【MotoGP基礎の基礎】2026年シーズンのミシュランタイヤ。フロントが2種類に削減

2026年シーズンのタイヤアロケーションについて説明します。
伊藤英里 2026.02.26
誰でも

知らなくても見られるけれど、知っていればもっとMotoGPが楽しくなる。
テレビや記事で見ていて「なんとなく知っている」単語、「いまいちよくわからない、アレ」……。
そんな単語や情報を解説する、「MotoGP基礎の基礎」シリーズ。
今回は「2026年シーズンのミシュランのタイヤアロケーション」についてです。

フロントタイヤは2種類からの選択に

「タイヤのアロケーション」とは、各グランプリにおいてライダーに割り当てられるタイヤの種類(コンパウンド)と本数の規定のことです。ロードレース世界選手権MotoGPクラスでは、ミシュランがタイヤサプライヤーを務めています。なお、ミシュランは2026年シーズンをもってその役割を終え、2027年シーズンからはピレリがタイヤサプライヤーとなります。

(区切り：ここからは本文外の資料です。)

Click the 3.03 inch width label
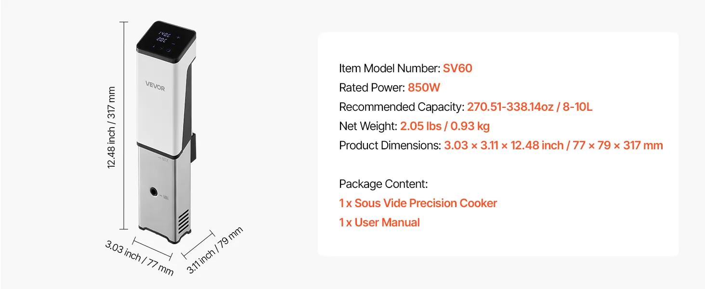 coord(139,258)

ここで、2026年シーズンのポイント。2026年シーズンは、フロントタイヤのアロケーションが変更になりました。

どういうことかというと、フロントタイヤは2025年まで3種類のコンパウンド(ソフト、ミディアム、ハード)から選ぶことができていました。これが、2026年シーズンは2種類のコンパウンドになるのです。

その代わり、ライダーはフロントタイヤの各コンパウンドあたり5本ずつ割り当てられていたところ、2026年シーズンは各コンパウンド7本の割り当てに増えました。というわけで、各ライダーの各週末のフロントタイヤの割り当ては合計14本(2025年は15本)に変更となっています。

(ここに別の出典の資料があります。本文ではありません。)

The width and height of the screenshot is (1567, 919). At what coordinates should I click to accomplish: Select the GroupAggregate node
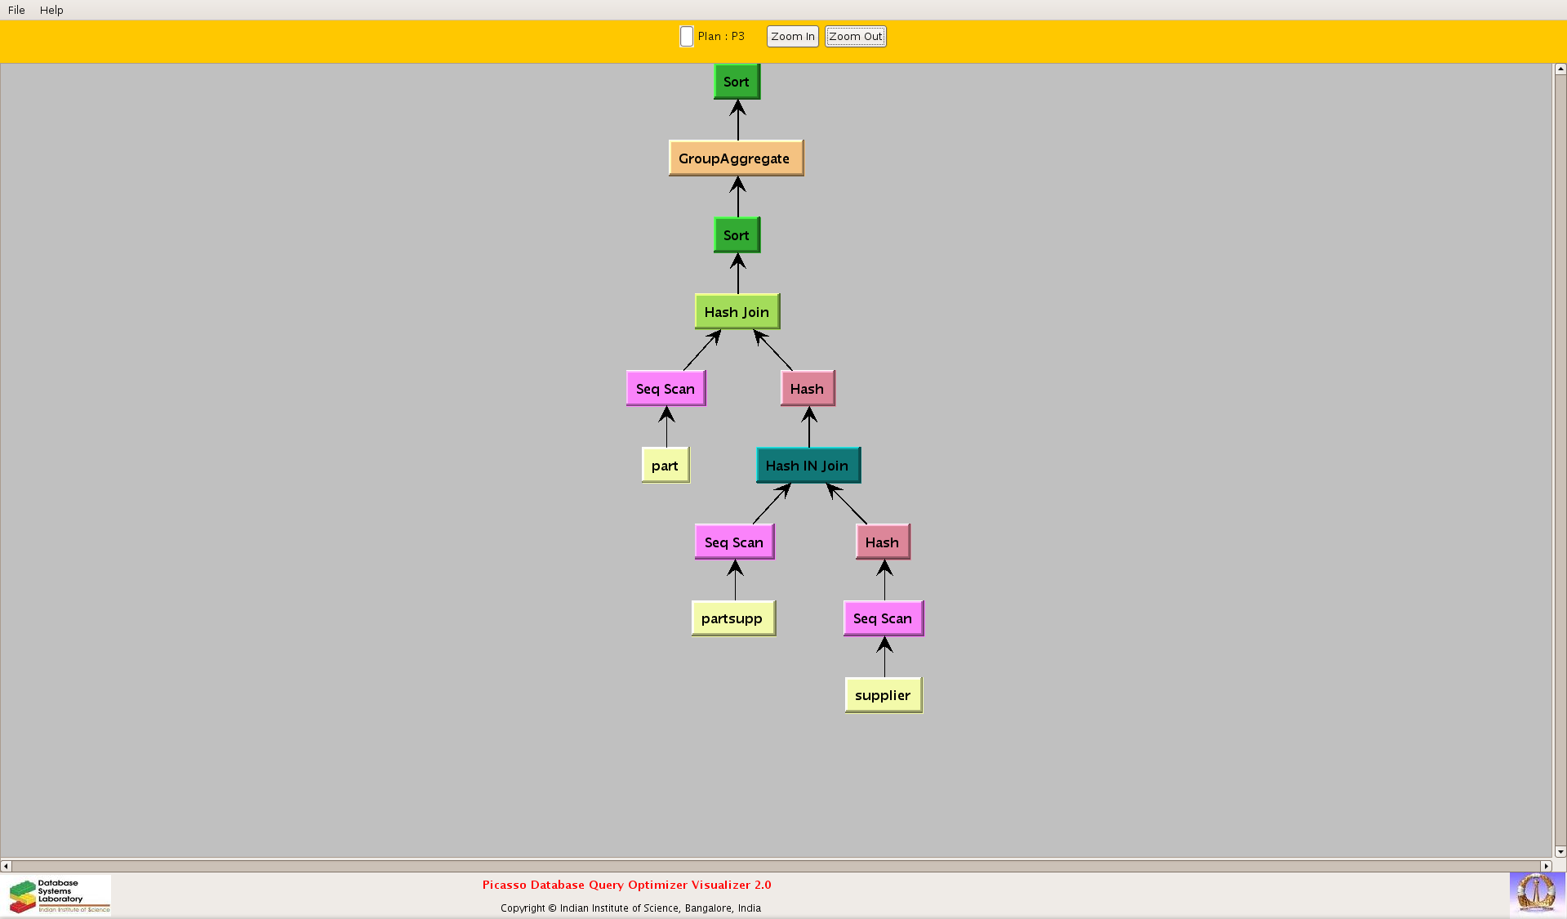click(x=735, y=158)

ミシュランの説明によれば、「この変更により、シーズンを通して製造、輸送、リサイクルされる競技用タイヤは約500本削減される」とのこと。つまり、タイヤの本数を減らすことで、製造や輸送に伴うCO2排出量を抑える狙いがある、ということですね。

リアについては、すでに2023年シーズンからそれまでの3種類から2種類になっています。

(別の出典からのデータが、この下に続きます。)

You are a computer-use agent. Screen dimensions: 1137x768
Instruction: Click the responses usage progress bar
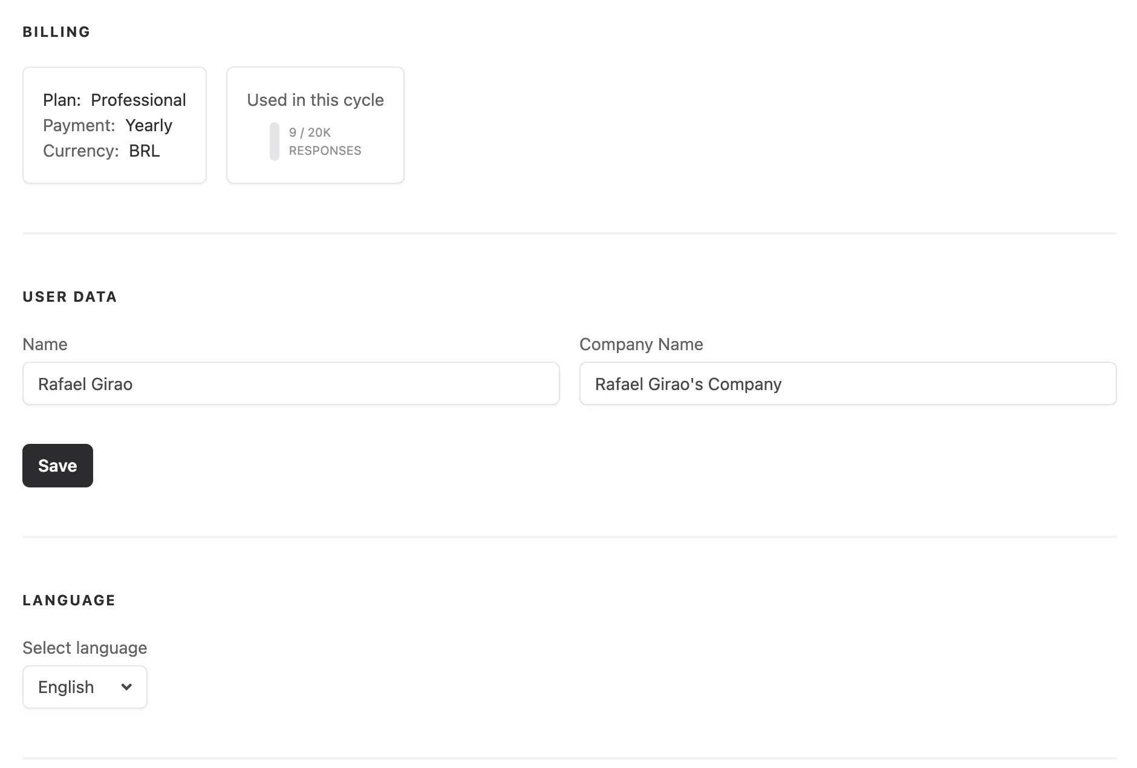pos(274,142)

なお、各グランプリにおける3日間での使用可能な本数は、ライダーにつきフロントタイヤは最大10本、リアタイヤは最大12本で、これは2025年シーズンから変わりありません。

さらに付け加えると、フランスGP、イギリスGP、ドイツGP、オーストラリアGP、バレンシアGPでは、これまで通り、3種類のコンパウンドが供給されます。これは、「天候の不確実性や気温変動の影響を受けやすいサーキットについては、安全性、パフォーマンス、競技上の公平性を確保するため、2025年シーズンと同一のアロケーションを維持する」という理由によるものです。

さて、それでは開幕戦のタイヤアロケーションを確認してみましょう。前述の通り、タイGPにはフロントタイヤ、リアタイヤともに、2種類のコンパウンドが持ち込まれます。

フロントタイヤは対称構造(シンメトリー)のソフトとミディアムコンパウンド。各コンパウンド、7本ずつがアロケーションされます。リアタイヤは、非対称構造(アシンメトリー)のソフトとミディアムコンパウンドで、ライダーにつき、ソフトは7本、ミディアムは5本が割り当てられます。

このような変更がレースやライダーの週末の組み立てにどう影響するのか、興味深いところですね。